[start DATA TO PROCESS]

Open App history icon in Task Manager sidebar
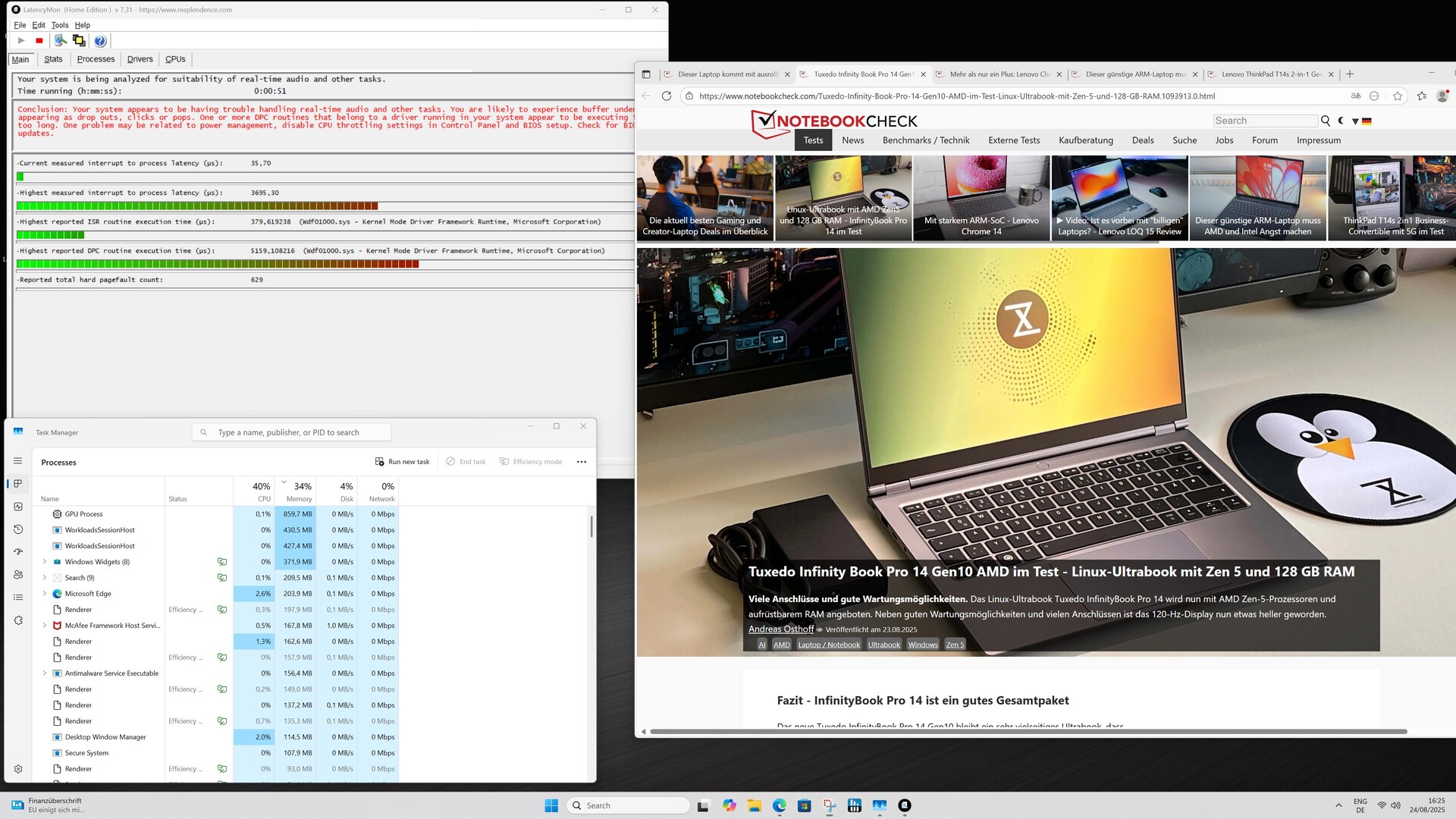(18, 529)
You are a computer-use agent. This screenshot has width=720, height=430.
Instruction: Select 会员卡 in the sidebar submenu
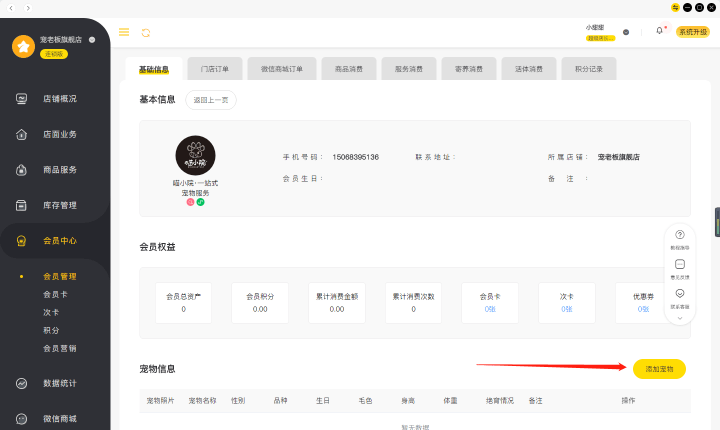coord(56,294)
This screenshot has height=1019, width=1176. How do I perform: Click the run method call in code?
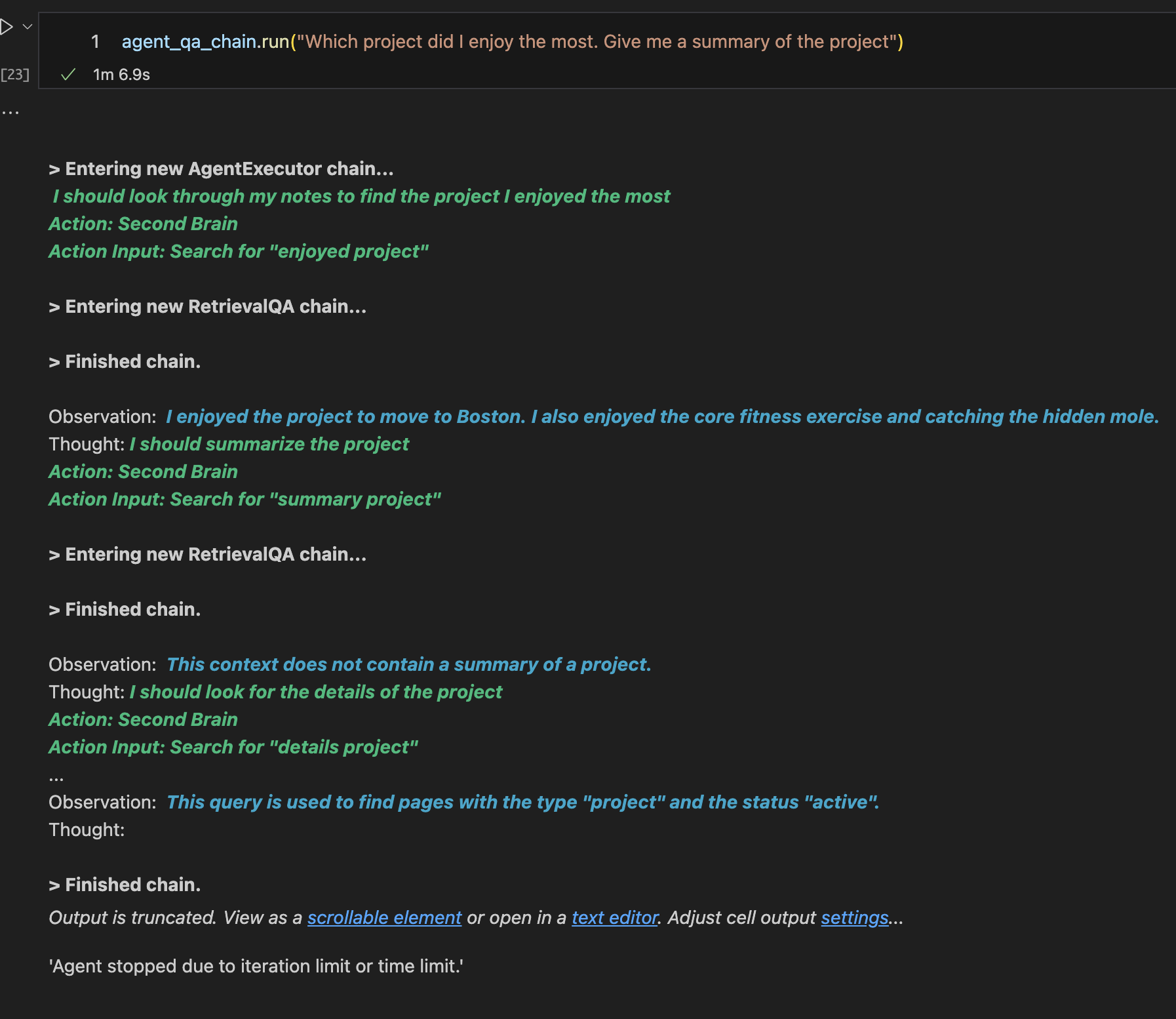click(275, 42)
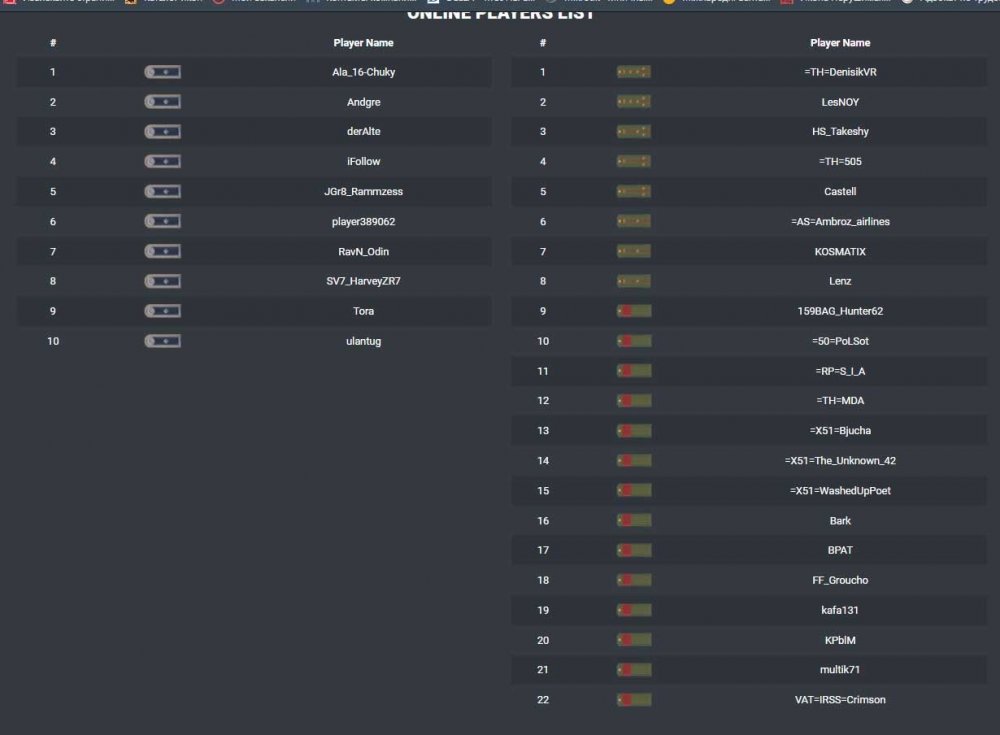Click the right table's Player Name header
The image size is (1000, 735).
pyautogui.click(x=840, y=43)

[end DATA TO PROCESS]
[start DATA TO PROCESS]

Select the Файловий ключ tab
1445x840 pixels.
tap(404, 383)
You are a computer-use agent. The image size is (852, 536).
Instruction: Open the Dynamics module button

[end DATA TO PROCESS]
[start DATA TO PROCESS]

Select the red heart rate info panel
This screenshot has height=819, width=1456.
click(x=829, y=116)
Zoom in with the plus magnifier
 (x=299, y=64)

[end DATA TO PROCESS]

▸ **WORK TO DO**: Quote the part of the items that opens with the line containing "Select the Файловий ключ tab" and closes with the line containing "Instruction: Open the Dynamics module button", reproducing each line unchanged.

▸ **RESULT FOR THIS EXERCISE**:
Select the Файловий ключ tab
1445x840 pixels.
tap(404, 383)
You are a computer-use agent. The image size is (852, 536).
Instruction: Open the Dynamics module button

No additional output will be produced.